Where is it a declared weed?

Declared in all Australian states and territories.

Government weed strategies and lists – Weeds Australia

Is it on the National Alert List for Environmental Weeds?

NO

Government weed strategies and lists – Weeds Australia

Is it on the Agricultural Sleeper List?

NO

Government weed strategies and lists – Weeds Australia

Names And Taxonomy

Main scientific name

Lycium ferocissimum

Other scientific names (synonyms)?

  • Lycium macrocalyx Domin
  • Lycium europaeum L. (misapplied by Bailey, F.M. 1901, The Queensland Flora. 4: 1094.)

Does it have other known common name(s)?

Boxthorn

National Weed Management Guide

file African boxthorn (Lycium ferocsissimum) Weed Management Guide 2012
Weed Management Guide - African Boxthorn. Licensed from the Commonwealth of Australia under a Creative Commons Attribution 3.0 Australia Licence. Key references: CRC Weed Management, 2007, Weed Management Guide: Parsons, W.T., Cuthbertson, E.G., 1992, Noxious Weeds of Australia. Weed Society of Queensland, 2011, Weeds of Southern Queensland.

National Strategic Plan

file African Boxthorn National Strategic Plan 2012-17
Australian Weeds Committee (2013) Weeds of National Significance African Boxthorn (Lycium ferocissimum) Strategic Plan. Australian Weeds Committee, Canberra. ISBN: 978-0-9803249-8-3 This work is copyright. Apart from any use as permitted under the Copyright Act 1968, no part may be reproduced by any process without prior written permission from the Australian Weeds Committee. Requests and inquiries concerning reproduction and rights should be addressed to the Secretariat, Australian Weeds Committee.

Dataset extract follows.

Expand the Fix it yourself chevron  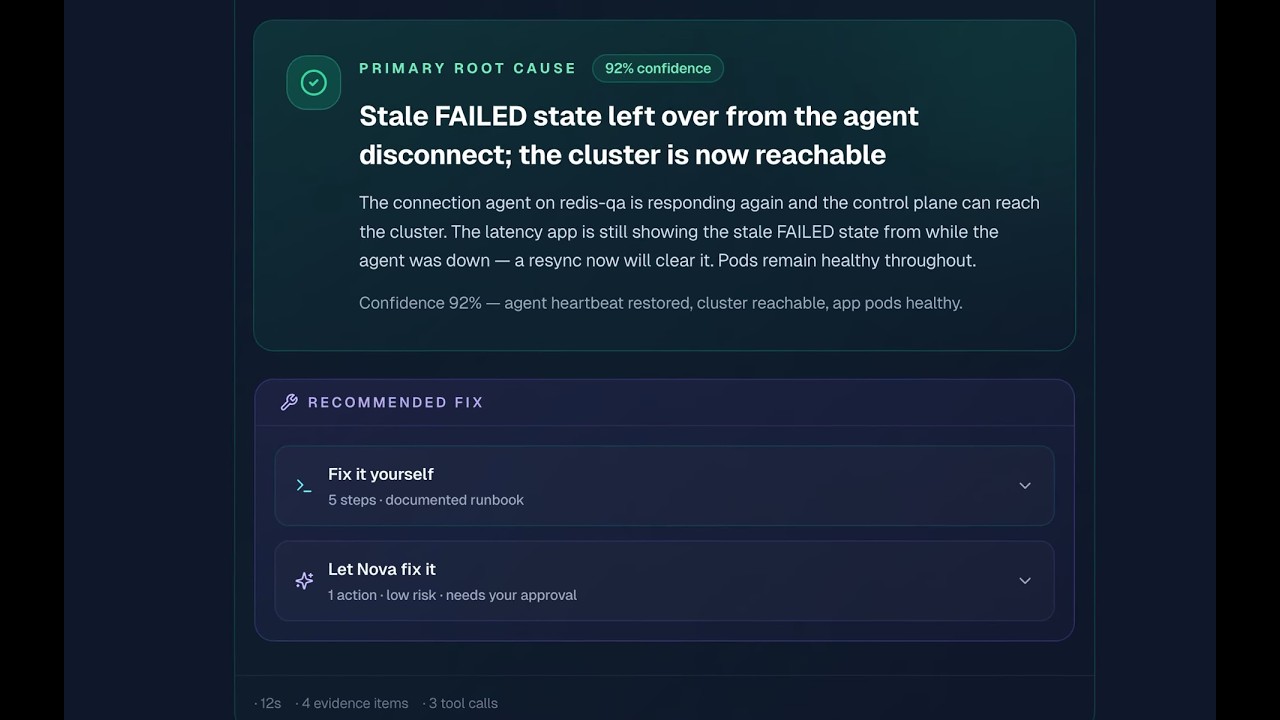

Other Management Resources

file Feasibility of biological control of African boxthorn (Lycium ferocissimum) 2013
Lycium ferocissimum (African Boxthorn) presents considerable challenges for effective control using chemical and physical methods of suppression. In sensitive natural ecosystems, management options are limited and may incur off-target damage. In agricultural habitats, a broader range of management options are available, but treatment incurs considerable costs and persistent application is often required. The negative impacts of L. ferocissimum on environmental and agricultural values are considerable (decline in biodiversity values, reduced productivity, host to pests and pathogens) and greatly outweigh positive attributes (provision of habitat in degraded areas). The relative taxonomic isolation of L. ferocissimum in Australia, together with its negative impact profile, makes the species a suitable target for biological control.